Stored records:
=== Section Start ===
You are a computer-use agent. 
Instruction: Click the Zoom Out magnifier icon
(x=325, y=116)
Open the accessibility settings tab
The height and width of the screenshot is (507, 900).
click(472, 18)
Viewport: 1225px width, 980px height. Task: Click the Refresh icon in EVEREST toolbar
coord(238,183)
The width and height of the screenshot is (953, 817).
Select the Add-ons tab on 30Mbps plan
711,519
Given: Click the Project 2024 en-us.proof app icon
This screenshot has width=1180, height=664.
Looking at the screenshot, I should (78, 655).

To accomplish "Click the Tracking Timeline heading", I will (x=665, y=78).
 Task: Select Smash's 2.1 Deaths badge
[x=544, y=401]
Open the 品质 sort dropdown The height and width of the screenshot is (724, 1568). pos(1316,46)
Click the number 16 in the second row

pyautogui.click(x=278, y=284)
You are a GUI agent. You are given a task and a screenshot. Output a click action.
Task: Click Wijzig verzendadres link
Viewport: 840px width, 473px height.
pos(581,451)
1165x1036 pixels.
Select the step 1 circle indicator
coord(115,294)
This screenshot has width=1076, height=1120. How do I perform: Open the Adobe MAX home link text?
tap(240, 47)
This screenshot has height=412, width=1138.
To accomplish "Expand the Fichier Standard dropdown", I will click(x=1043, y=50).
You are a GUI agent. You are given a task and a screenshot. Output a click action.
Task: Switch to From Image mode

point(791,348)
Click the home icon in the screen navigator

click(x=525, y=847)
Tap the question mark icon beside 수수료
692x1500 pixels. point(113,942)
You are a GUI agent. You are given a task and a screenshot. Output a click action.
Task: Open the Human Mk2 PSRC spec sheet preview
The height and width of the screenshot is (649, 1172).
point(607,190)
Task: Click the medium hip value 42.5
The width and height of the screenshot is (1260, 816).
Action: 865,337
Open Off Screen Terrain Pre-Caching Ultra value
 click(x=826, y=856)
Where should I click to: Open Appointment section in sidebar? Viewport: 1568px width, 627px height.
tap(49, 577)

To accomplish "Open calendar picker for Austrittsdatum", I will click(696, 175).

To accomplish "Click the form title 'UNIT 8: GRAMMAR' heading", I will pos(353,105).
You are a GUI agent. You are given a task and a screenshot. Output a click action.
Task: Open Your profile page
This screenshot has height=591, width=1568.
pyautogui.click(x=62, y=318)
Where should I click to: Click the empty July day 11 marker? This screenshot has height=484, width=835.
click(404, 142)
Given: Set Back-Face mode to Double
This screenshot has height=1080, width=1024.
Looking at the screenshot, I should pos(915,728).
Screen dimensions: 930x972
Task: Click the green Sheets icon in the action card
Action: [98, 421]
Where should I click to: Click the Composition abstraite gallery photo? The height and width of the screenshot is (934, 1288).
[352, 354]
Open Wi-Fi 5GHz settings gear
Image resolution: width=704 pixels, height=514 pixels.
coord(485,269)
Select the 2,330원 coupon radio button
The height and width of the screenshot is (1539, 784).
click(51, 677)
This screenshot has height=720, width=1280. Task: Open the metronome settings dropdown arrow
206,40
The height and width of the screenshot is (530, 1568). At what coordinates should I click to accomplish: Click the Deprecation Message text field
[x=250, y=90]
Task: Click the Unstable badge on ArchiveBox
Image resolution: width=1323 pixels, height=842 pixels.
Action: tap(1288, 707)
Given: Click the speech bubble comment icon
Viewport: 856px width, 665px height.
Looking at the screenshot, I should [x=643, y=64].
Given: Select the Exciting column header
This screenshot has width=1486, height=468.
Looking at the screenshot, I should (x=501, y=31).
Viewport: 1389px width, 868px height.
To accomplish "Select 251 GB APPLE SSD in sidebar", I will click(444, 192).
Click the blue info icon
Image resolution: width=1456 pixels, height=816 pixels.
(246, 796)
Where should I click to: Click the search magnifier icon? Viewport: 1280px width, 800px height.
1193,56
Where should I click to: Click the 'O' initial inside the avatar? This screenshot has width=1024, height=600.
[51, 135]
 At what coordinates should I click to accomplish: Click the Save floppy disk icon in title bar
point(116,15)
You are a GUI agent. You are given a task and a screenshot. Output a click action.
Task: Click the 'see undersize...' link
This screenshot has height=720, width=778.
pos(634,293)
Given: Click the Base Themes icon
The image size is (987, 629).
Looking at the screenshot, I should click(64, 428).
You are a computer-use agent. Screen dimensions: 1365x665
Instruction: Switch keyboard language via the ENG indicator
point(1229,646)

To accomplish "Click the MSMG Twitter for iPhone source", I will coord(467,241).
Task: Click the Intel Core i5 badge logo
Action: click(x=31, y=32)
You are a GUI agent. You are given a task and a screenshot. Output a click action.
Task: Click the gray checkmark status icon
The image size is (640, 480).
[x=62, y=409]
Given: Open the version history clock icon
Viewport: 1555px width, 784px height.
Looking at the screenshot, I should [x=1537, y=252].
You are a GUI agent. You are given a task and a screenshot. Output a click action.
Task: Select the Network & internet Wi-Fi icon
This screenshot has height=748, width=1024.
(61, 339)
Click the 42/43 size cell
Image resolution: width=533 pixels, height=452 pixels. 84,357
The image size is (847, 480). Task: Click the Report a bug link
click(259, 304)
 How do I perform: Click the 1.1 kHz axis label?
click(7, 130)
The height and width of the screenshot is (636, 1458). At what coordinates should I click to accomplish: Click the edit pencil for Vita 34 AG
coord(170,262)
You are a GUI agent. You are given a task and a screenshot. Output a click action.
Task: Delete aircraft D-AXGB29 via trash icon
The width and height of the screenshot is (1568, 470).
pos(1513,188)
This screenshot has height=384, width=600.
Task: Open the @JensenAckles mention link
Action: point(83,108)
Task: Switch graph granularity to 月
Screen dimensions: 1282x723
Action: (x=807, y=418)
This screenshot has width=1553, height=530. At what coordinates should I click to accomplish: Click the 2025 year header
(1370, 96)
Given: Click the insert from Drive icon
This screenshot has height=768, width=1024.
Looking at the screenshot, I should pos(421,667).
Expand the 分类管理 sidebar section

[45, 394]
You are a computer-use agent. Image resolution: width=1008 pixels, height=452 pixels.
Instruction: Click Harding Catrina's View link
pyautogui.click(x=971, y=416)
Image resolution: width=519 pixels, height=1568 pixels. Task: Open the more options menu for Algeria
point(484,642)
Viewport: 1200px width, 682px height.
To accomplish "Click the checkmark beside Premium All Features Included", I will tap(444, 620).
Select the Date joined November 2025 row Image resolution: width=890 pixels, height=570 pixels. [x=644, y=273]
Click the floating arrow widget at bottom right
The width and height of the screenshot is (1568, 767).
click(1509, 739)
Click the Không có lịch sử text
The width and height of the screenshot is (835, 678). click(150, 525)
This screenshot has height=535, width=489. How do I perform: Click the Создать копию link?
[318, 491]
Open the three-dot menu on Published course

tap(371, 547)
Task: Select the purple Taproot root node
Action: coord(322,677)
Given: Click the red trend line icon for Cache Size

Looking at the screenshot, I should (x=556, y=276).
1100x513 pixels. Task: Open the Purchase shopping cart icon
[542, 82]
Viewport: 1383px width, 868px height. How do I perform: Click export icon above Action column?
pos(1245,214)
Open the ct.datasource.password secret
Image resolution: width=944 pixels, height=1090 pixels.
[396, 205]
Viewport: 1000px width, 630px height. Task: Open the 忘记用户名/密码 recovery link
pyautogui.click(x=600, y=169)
=== Section End ===
§ **WHAT NEEDS TO BE DONE**
Show the lines of the records that include the string "heading".

§ **ANSWER SPACE**
To accomplish "Click the Tracking Timeline heading", I will (x=665, y=78).
To accomplish "Click the form title 'UNIT 8: GRAMMAR' heading", I will pos(353,105).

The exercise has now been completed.